Copy-editing and proofreading by John Linnegar 24 April - 15 May

Copy-editing and proofreading by John Linnegar
Dates: 24 April to 15 May( Tuesdays and Thursdays)
Time: 18:00 to 21:00
Course fee: R6 500 full fee: Staff and students: R6 000: Professional Editors Guild members R6 000
Maximum: 30 participants
Platform: MS Teams
This is a virtual webinar-based introduction to Copy editing and proofreading. It is designed to provide participants with the essential fundamentals for editing the manuscripts of books, journals, magazines and reports and to proofread laid-out pages with both competence and confidence. It will equip you with a range of knowledge and skills that will enable them to improve a variety of aspects of texts to render them publication-worthy. It is also designed to equip newcomers to enter the world of publishing; or, if you are already in publishing, it will equip you with formal knowledge and skills where perhaps you have hitherto acquired them only informally or partially. Completing this course has already helped some employees move from the periphery into editorial positions. The course also prepares trainees for the various editing and proofreading tests that some publishers set for aspirant freelancers or employees. It is strongly suggested that participants who complete this course and the post-training assignment gain some experience in putting their learning into practice before proceeding to the Advanced copy editing and proofreading course. Doing so will enable them to derive maximum benefit from the Advanced course, thanks to their actually having engaged with the problems and errors that arise in manuscripts (or Word documents onscreen).
This course will also enable editors to set and apply a uniform standard of proofreading at the various stages of proofs when proofreading themselves on either hard copy or onscreen using Adobe Acrobat Reader to mark up corrections on proofs.
The course consists of six three-hour sessions with appropriate exercises issued to the participants as preparation for each session.
Session 1 What is proofreading? What are the differences between proofreading and copy-editing? Explain certain conventions and marks’.
Introduce some basic BSI proof correction marks. Illustrate different facets of proofreading.
Session 2 Introduce the remaining BSI proof correction marks. Illustrate different facets of proofreading. Stages of proofreading Introduce aspects of copy editing, house style and author queries. Proofreading and editing in the publishing process.
Session 3 Copy-edit a text plus raise author queries and list house style decisions. Distinguish between house style and writing style.
Structural and content problems. Problems with sentences; word choice; punctuation. Recap editing versus proofreading. Introduce CCC Model & macro editing and detecting errors systematically.
Session 4 Editing an article destined for an international audience on a website. Identify gaps and unevenness in a manuscript.
Guidelines on organising information following simple organising principles. Removing bias and achieving gender neutrality in texts.
Raising awareness of a variety of errors authors can commit in a text (muddled thinking and unclear, ambiguous writing; mother-tongue interference); clichés, tautology, mixed metaphors, generalisations, inconsistencies; verbosity.
Session 5 House style: why editors and proofreaders need it; how to apply it throughout a manuscript. House style: conventions for using numbers. House style: em-rules, en-rules, hyphens. House style: con-ventions for capital letters. House style: conventions for italics.

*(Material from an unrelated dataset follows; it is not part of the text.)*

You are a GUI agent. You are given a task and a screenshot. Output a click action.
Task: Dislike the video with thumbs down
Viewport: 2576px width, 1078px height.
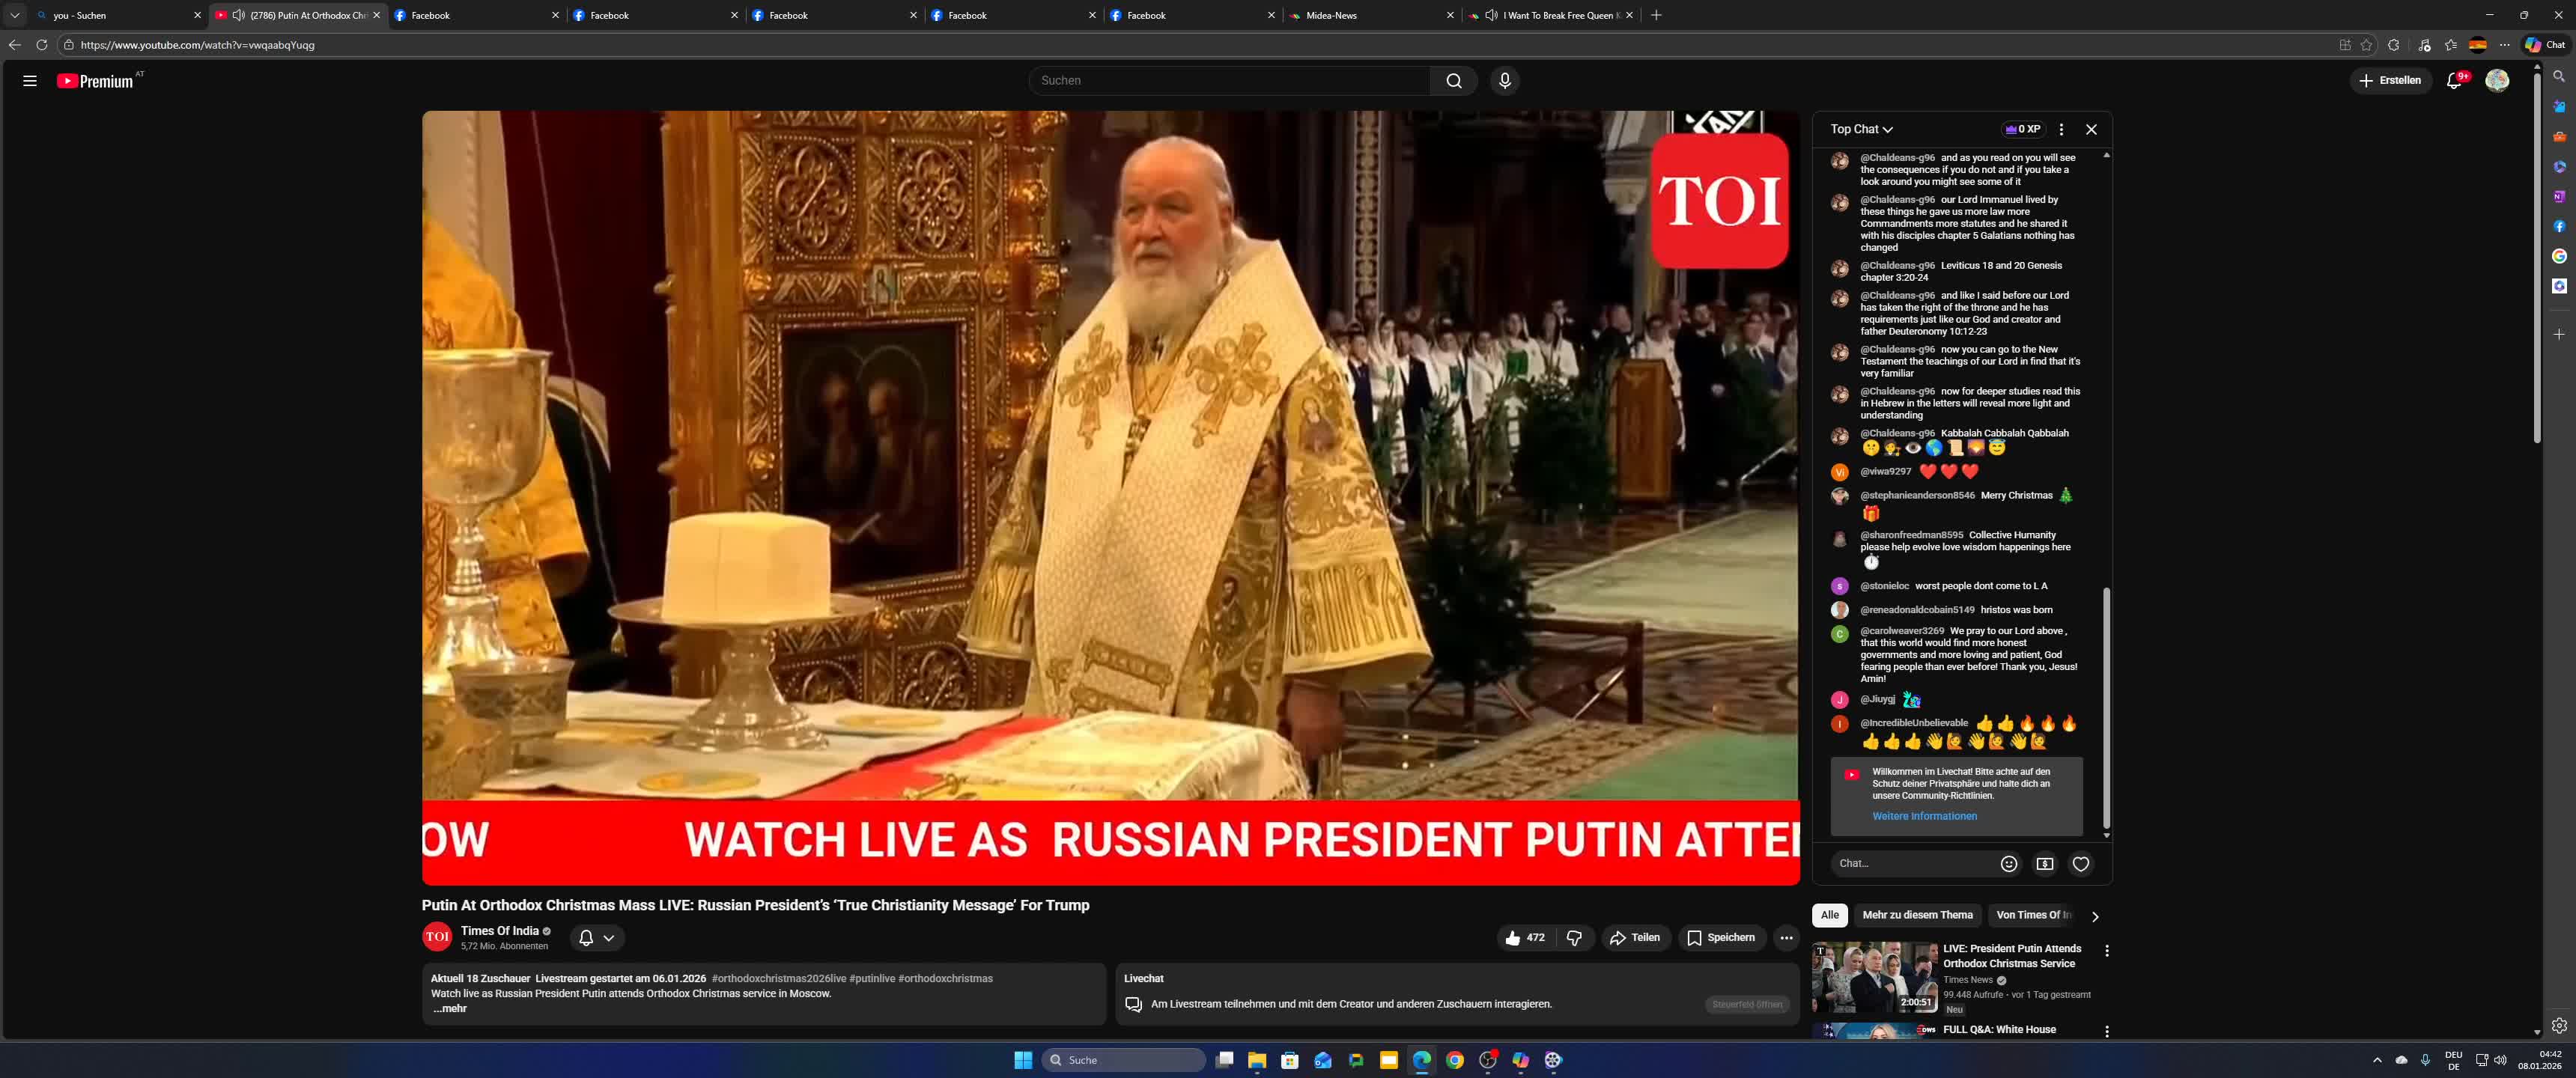tap(1574, 937)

Session 6 A survey of correct and consistent punctuation usage. Further explanations of punctuation usage. Identify and correct gram-mar errors. Defining versus non-defining clauses. Active versus passive voice. Lists: three styles. Closure and summing up.
Next steps: joining PEG, mentorship, gaining experience and work; bridging the gap between training and paid work by making contact with work opportunities
Optional recommended reading
R Allen How to write Better English (2005)
GV Carey Mind the Stop: A Brief Guide to Punctuation (1983)
M Cutts Oxford Guide to Plain English (2013)
A Einsohn & M Schultz The Copyeditor’s Handbook 4 ed (2019)
BA Garner Garner’s Modern English Usage (2016)
J Kahn (ed) The Right Word at the Right Time (1985)
J Linnegar & K McGillivray Grammar, Punctuation and All That Jazz … (2019)
J Linnegar & K McGillivray Writing & Editing Academic Texts: Towards Clear, Concise and Coherent Texts (2024)
N Lukeman The Art of Punctuation (2007)
J Mackenzie The Editor’s Companion (2011)
New Hart’s Rules: The Oxford Style Guide (2014)
New Oxford Dictionary for Writers and Editors (2014)
E Partridge Usage and Abusage (1999)
K Van de Poel, WAM Carstens & J Linnegar Text Editing: A Handbook for Students and Practitioners (2022)
B Yagoda When You catch an Adjective, kill It: The Parts of Speech, for Better or Worse (2007)
John Linnegar has been an improver of writers’ words for more than four decades, having specialised in the academic articles, textbooks, theses and dissertations of authors across the globe. He also taught academic writing skills to doctoral students at the University of Antwerp for several years. And he continues to edit articles and text-books for academic journal and book publishers in South Africa and Europe. He has been training individuals in copy-editing and proof-reading skills since 1999.